O Prefeito Ilderlei Cordeiro, que estava com viagem marcada para segunda-feira (03), cancelou o compromisso para participar da manifestação dos aprovados no concurso público da Prefeitura de Cruzeiro do Sul, que será realizado nesta segunda-feira (03), a partir das 8h, com concentração em frente a Catedral de Nossa Senhora da Glória. Os aprovados pedem com a manifestação a contratação imediata das 511 vagas do concurso.
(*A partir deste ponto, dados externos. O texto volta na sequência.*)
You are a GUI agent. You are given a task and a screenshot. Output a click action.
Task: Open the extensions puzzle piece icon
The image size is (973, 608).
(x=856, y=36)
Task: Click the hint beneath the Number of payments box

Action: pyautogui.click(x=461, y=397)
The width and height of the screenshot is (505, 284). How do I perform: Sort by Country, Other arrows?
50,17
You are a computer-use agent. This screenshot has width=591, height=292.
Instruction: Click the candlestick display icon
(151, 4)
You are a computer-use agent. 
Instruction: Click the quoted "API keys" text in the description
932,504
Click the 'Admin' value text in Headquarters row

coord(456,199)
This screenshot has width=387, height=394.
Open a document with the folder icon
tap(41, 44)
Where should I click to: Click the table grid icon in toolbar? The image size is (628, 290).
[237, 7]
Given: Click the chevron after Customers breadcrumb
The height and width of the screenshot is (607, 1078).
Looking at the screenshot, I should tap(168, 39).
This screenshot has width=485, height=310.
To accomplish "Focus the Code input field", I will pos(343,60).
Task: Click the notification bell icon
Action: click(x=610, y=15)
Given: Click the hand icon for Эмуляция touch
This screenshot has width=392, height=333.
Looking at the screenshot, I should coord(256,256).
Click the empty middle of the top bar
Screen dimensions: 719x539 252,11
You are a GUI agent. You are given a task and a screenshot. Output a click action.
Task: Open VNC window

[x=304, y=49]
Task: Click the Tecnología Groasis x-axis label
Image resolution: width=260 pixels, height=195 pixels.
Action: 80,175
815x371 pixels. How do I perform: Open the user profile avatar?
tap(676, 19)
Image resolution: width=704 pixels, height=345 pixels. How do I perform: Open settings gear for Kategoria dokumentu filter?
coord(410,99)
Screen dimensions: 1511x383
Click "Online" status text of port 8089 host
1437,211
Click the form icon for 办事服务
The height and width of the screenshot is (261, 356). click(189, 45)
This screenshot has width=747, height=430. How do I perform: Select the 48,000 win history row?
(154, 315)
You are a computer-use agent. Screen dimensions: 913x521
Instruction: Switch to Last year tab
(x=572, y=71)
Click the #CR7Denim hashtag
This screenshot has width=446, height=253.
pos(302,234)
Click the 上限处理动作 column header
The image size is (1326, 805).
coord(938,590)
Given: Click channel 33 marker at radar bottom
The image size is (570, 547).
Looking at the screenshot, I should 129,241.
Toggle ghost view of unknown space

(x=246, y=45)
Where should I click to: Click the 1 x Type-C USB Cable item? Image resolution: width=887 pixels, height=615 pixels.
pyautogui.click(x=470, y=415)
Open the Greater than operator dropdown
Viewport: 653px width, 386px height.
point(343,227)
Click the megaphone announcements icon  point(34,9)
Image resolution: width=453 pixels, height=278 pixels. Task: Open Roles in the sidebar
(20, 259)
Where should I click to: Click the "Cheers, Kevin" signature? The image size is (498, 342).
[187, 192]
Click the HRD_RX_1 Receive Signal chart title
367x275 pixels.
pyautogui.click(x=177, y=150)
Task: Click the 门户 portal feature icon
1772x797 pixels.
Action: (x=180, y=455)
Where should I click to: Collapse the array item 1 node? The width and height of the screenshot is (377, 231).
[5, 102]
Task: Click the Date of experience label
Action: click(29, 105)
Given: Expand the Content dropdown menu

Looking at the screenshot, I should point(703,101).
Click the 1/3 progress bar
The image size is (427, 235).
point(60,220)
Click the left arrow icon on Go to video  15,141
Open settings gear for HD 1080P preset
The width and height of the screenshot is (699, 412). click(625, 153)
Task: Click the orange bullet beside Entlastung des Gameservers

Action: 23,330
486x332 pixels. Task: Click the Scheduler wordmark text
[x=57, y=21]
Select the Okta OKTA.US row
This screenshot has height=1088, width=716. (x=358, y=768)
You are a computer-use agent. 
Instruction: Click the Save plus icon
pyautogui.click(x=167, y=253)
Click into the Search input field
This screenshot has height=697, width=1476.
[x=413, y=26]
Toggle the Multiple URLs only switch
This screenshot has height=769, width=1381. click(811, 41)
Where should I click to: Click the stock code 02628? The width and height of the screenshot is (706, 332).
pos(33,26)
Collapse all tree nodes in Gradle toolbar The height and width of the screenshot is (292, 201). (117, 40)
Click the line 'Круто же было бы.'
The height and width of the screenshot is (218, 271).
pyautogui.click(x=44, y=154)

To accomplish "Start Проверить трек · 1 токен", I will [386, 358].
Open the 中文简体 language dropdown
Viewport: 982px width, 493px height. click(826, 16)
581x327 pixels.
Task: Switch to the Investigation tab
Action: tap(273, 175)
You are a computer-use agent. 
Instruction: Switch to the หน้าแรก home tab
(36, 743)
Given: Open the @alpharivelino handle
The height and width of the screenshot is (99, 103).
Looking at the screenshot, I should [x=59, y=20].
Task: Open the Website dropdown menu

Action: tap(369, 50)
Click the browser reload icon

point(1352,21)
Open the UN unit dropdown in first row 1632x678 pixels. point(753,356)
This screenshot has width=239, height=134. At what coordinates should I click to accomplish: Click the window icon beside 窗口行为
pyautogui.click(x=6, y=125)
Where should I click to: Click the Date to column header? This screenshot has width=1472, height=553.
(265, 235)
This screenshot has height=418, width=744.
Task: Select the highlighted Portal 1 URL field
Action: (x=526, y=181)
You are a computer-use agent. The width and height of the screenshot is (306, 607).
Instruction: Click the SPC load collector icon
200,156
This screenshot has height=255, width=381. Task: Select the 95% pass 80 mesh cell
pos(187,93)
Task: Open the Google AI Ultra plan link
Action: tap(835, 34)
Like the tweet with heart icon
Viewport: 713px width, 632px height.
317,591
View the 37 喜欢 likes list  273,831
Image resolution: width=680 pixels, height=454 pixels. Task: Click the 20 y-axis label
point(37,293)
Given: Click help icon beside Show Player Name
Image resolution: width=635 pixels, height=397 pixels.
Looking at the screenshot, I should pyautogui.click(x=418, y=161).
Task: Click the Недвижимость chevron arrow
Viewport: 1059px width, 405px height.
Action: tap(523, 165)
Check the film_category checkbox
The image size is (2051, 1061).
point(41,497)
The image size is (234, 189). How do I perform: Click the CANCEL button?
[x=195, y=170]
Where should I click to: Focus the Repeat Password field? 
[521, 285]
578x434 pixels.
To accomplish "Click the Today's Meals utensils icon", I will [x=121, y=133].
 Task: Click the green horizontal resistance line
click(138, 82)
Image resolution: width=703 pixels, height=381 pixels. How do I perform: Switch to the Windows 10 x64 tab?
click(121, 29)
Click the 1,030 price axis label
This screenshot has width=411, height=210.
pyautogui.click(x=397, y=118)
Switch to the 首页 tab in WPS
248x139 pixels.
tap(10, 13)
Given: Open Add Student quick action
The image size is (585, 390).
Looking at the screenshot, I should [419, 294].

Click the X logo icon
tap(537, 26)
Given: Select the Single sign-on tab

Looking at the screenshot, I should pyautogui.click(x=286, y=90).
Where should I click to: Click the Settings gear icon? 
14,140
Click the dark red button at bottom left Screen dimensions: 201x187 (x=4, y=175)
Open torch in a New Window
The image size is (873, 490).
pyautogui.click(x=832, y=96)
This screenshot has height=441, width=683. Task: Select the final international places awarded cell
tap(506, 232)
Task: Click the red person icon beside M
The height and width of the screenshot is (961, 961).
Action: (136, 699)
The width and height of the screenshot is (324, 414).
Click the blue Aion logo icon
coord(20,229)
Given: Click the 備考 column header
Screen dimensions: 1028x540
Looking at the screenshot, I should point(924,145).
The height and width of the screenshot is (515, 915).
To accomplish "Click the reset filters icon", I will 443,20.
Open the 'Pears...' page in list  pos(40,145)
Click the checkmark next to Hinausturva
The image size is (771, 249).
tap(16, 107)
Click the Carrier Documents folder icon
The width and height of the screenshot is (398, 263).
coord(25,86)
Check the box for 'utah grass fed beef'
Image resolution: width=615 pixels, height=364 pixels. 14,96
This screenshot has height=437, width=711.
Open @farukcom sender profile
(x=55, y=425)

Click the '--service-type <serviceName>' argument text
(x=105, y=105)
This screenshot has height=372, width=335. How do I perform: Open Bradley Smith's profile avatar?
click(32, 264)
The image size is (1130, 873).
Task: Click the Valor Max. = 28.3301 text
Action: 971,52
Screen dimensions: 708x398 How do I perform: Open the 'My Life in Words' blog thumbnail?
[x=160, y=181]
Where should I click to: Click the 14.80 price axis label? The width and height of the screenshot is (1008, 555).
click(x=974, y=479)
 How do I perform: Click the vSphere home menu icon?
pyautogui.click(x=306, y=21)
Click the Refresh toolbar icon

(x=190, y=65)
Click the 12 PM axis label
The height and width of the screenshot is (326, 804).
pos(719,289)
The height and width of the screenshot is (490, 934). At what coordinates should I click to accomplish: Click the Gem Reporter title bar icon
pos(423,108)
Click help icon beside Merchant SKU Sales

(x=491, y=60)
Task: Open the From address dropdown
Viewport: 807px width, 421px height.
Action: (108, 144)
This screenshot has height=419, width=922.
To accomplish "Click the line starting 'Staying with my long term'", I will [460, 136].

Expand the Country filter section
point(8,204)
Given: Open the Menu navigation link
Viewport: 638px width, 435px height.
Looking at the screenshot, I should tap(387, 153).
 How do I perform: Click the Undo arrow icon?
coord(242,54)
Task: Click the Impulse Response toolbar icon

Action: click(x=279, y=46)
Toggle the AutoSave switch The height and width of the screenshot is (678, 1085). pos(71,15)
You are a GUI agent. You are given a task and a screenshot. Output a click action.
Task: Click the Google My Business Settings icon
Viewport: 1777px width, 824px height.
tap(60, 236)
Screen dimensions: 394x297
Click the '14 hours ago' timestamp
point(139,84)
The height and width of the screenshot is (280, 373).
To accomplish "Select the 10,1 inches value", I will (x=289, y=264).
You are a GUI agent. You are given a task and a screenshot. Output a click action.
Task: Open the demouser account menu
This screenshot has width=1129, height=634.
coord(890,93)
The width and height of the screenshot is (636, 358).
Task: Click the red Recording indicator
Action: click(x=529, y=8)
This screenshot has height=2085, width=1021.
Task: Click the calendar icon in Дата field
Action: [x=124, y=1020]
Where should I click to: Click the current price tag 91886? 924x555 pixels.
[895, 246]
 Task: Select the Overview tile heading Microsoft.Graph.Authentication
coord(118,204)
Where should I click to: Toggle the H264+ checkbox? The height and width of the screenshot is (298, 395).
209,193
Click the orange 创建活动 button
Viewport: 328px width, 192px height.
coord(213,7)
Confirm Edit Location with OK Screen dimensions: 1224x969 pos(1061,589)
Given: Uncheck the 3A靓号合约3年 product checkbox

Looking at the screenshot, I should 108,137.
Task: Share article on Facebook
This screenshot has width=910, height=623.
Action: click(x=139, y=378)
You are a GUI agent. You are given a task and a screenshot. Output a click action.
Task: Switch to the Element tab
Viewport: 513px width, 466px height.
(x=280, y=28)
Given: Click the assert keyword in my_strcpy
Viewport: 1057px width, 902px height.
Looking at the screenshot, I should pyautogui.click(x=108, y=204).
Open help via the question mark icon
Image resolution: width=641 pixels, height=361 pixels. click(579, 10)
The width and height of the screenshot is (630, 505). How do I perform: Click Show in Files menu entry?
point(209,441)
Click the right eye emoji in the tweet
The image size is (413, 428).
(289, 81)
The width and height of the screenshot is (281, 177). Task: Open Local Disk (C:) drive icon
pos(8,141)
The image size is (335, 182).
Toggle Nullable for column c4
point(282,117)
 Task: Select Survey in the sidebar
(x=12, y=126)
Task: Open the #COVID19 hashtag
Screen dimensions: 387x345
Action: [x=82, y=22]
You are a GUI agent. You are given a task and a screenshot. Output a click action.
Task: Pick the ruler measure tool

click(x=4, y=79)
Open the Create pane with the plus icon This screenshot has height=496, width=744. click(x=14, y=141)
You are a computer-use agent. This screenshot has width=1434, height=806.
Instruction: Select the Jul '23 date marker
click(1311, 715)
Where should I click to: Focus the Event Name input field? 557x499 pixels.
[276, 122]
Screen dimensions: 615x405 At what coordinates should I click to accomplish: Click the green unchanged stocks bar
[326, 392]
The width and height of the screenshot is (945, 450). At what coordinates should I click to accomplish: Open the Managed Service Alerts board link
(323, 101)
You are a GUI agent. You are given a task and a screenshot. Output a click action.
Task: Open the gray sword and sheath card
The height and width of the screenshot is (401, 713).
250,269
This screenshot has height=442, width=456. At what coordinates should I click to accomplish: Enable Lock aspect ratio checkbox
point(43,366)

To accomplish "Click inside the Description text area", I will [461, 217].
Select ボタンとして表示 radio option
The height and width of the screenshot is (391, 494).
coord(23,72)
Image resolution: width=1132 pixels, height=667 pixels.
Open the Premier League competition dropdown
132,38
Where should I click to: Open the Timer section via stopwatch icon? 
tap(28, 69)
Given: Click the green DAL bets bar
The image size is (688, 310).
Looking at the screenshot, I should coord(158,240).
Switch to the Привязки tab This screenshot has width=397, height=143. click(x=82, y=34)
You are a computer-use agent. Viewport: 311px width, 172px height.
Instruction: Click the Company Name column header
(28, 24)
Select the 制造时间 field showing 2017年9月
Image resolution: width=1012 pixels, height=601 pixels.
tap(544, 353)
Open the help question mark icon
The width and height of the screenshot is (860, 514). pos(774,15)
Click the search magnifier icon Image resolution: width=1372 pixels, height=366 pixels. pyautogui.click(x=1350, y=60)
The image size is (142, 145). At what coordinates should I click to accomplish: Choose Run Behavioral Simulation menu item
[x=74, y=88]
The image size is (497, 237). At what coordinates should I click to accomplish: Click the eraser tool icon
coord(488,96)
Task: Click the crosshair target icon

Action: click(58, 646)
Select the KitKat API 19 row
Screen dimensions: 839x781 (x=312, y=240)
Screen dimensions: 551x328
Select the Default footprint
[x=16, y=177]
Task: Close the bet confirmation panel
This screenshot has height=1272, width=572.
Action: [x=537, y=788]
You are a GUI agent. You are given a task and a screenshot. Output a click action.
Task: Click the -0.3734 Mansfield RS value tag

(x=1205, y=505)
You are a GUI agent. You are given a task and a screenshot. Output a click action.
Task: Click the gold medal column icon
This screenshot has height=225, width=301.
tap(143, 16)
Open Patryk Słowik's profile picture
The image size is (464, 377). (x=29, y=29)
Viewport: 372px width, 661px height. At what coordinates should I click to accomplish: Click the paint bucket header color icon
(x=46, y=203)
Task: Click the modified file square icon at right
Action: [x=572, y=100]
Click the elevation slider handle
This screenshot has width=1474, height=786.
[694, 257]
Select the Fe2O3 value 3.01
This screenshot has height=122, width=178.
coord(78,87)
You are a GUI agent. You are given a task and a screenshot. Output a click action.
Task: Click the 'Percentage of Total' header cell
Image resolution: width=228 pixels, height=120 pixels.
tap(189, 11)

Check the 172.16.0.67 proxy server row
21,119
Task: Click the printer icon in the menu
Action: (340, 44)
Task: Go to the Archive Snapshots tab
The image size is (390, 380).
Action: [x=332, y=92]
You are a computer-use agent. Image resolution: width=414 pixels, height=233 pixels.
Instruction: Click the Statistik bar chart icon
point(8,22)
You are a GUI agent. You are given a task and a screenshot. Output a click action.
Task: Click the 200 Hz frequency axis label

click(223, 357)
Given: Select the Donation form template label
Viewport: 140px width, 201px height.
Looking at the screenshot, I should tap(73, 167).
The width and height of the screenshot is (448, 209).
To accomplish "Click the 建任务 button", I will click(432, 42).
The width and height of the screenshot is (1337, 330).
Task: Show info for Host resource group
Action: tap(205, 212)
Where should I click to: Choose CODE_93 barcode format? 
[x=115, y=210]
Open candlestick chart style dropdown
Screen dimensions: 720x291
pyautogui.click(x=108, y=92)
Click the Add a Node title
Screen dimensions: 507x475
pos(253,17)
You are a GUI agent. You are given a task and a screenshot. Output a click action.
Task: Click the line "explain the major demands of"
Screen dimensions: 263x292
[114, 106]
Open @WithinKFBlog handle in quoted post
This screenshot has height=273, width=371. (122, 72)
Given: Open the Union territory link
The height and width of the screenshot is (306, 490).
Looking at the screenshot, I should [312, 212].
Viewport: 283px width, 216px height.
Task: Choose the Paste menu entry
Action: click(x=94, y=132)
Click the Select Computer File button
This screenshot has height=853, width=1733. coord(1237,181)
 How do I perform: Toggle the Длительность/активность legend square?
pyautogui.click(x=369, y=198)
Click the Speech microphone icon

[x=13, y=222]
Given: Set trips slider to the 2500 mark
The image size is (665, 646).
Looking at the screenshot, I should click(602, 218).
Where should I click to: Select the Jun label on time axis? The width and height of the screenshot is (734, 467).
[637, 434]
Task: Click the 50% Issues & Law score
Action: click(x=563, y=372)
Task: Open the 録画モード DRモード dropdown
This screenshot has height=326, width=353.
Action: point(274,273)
“Quero parabenizar mais uma vez todos que passaram no concurso da prefeitura, com 511 vagas, um momento histórico, onde enfrentei os desafios de uma gestão, que precisava ser alinhada para fazer concurso, e depois de 12 anos conseguimos esse feito. Parabenizo os aprovados também pela organização do movimento que está sendo feito na segunda-feira, pedindo suas admissões, para que sejam realmente contratados. Sou a favor, concordo com o movimento. Vou está lá junto com eles, e também chamar a atenção dos setores que precisam liberar para que possamos fazer as contratações”, destacou o prefeito.
Cordeiro destacou que o município depende da liberação do Tribunal de Justiça, ou do próprio TCE, que pediu a suspensão dos atos referentes ao certame, para que possa fazer as contratações efetivas.
“Eu e nossa equipe já fizemos tudo que foi possível. Mandamos documentações para o TCE, dando as respostas necessárias para eles liberarem a contratação de todas as pessoas que passaram, entrei com uma ação no Tribunal de Justiça pedindo a liberação para contratação deles, e temos notícia boa, que o Ministério Público deu parecer favorável, mas infelizmente no nosso país existem muitas burocracias”, explicou.
O prefeito confirmou sua presença no movimento, e pede a agilidade dos órgãos necessários para realizar as contratações. Ele enfatiza que a união de forças é essencial para alcançarem mais rapidamente um resultado satisfatório.
“Eu sou a favor que nós possamos nos unir para chamar a atenção dos setores responsáveis, para fazer a liberação e contratarmos essas pessoas. São pais de família que precisam, ser contratados, alguns deixaram outros empregos que tinham, outros vieram de Rio Branco e de outros municípios, é uma situação delicada”, finalizou.